Vous croyez que je me fais chroniqueur de l’insignifiant et du superfétatoire ? Détrompez-vous aussitôt, car voici effectivement l’étrange génie de ce bouffon venu d’on ne sait où, manipulé par ses travers spasmodiques et les forces mystérieuses qui utilisent ces travers à bon escient, – un escient antiSystème en fin de compte, – manipulé au-delà de tout par son inextinguible et presque spirituel bonheur de sa contemplation sans fin de soi-même. Comprenez-vous qu’avec toutes ces grotesqueries dont ils nous abreuvent depuis une décade, rallumant sans cesse l’incendie qui ne demande qu’à s’éteindre dans le chef de tous ces gens sérieux de l’ombre et des 0,001% multimilliardaires, tous ces manipulateurs des complots immémoriaux qui mènent le monde à notre nez et à notre barbe, il finit par faire apparaître les vrais dimensions iniques et grassement payée de la cause dont il se veut le défenseur à mort pourvu que ce soit pour ses intérêts.
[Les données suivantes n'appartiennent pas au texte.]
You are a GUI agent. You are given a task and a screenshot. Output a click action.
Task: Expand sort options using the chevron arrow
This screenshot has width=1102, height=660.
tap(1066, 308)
(Bien sûr, en n’oubliant pas, je m’en garderais bien, l’aide précieuse de quelques allumeuses d’incendies politiques de première dimension, telles que sont les filles du Squad, d’où la justesse du propos, – pardon si c’est du mien dont je parle : « Les filles du Squad sont aussi insaisissables que Trump, tantôt alliées absolues du Système, tantôt radicalement antiSystème. [...] En un sens, elles ont introduit dans le parti démocrate, ou “aile gauche du Parti unique”, le même désordre-chaos que Trump a introduit dans le parti républicain, ou “aile droite du Parti unique”. Les deux s’équivalent, pour cette raison ils se haïssent jusqu’à la mort. »)

Est-ce que vous vous rendez compte que ce bouffon, cet “entonnoir à la Maison-Blanche”, a réussi à mettre sur le devant de la scène, jusqu’à mortellement diviser les juifs américains eux-mêmes et à mettre dans l’embarras le plus profond son allié de toujours, Netanyahou, il a réussi  à exposer au grand jour, c’est-à-dire à mettre en cause la problématique incroyablement contradictoire et tordue du soutien indéfectible de Washington à Israël. Il a réussi à mettre cette question-sacrée au grand jour de la haine autour de Trump qui déchire “D.C.-la-folle” depuis USA-2016, cette “question-sacrée” qui est (était ?) une des dernières poutre-maîtresses unissant encore les deux ailes du parti unique, qui désormais se déchirent et se consument encore plus dans une haine inextinguible. Leur haine qui désormais embrase la question-sacrée des relations entre les USA et Israël est comme un incendie de la grande forêt amazonienne : qui l’arrêtera car rien ne semble pouvoir l’arrêter... Et le pompier-pyromane-schizophrène, c’est le bouffon, c’est “l’entonnoir de la Maison-Blanche” qui crie à gorge déployé qu’il faut que l’incendie s’éteigne, et qu’il ne s’éteindra, – “messieurs-dames, Wow ! votez pour moi”, – que si tous les juifs américains votent pour lui.